VL-JEPA: Joint Embedding Predictive Architecture for Vision-language

Published: 26 Jan 2026, Last Modified: 11 Apr 2026ICLR 2026 PosterEveryoneRevisionsBibTeXCC BY 4.0
Keywords: JEPA, VLM, video-language, efficiency
TL;DR: We introduce a vision-language model based on JEPA, that achieves competitive socres while being more efficient during training and inference.

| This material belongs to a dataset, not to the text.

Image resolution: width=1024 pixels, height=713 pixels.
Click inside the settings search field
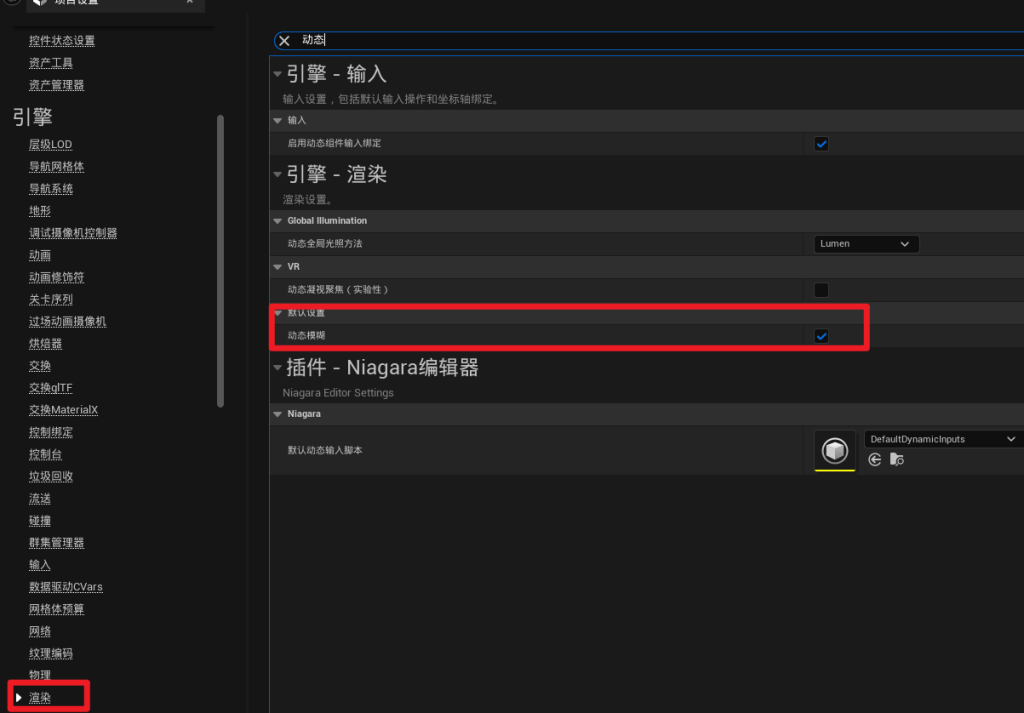click(x=600, y=41)
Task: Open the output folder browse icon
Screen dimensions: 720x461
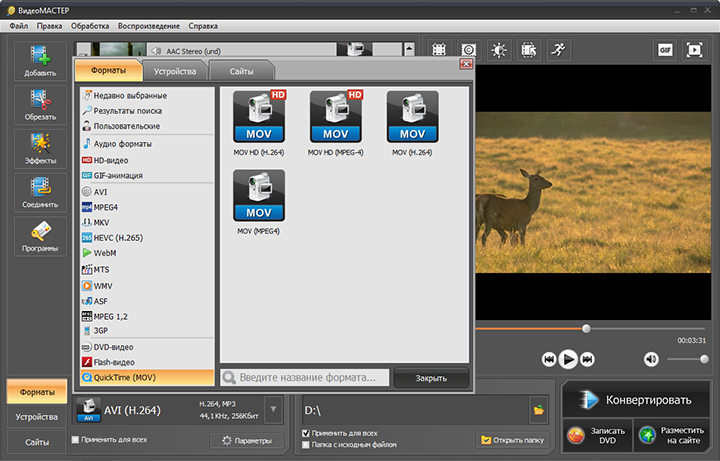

Abstract: We introduce VL-JEPA, a vision-language model built on a Joint Embedding Predictive Architecture (JEPA). Instead of autoregressively generating tokens as in classical VLMs, VL-JEPA predicts continuous embeddings of the target texts. By learning in an abstract representation space, the model focuses on task-relevant semantics while abstracting away surface-level linguistic variability. In a strictly controlled comparison against standard token-space VLM training with the same vision encoder and training data, VL-JEPA achieves stronger performance while having 50% fewer trainable parameters. At inference time, a lightweight text decoder is invoked only when needed to translate VL-JEPA predicted embeddings into text. We show that VL-JEPA natively supports selective decoding that reduces the number of decoding operations by ~2.85× while maintaining similar performance compared to non-adaptive uniform decoding. Beyond generation, VL-JEPA's embedding space naturally supports open-vocabulary classification, text-to-video retrieval, and discriminative VQA without any architecture modification. On eight video classification and eight video retrieval datasets, the average performance of VL-JEPA surpasses that of CLIP, SigLIP2, and Perception Encoder. At the same time, the model achieves comparable performance to classical VLMs (InstructBLIP, QwenVL) on four VQA datasets—GQA, TallyQA, POPE, and POPEv2—despite having only 1.6B parameters.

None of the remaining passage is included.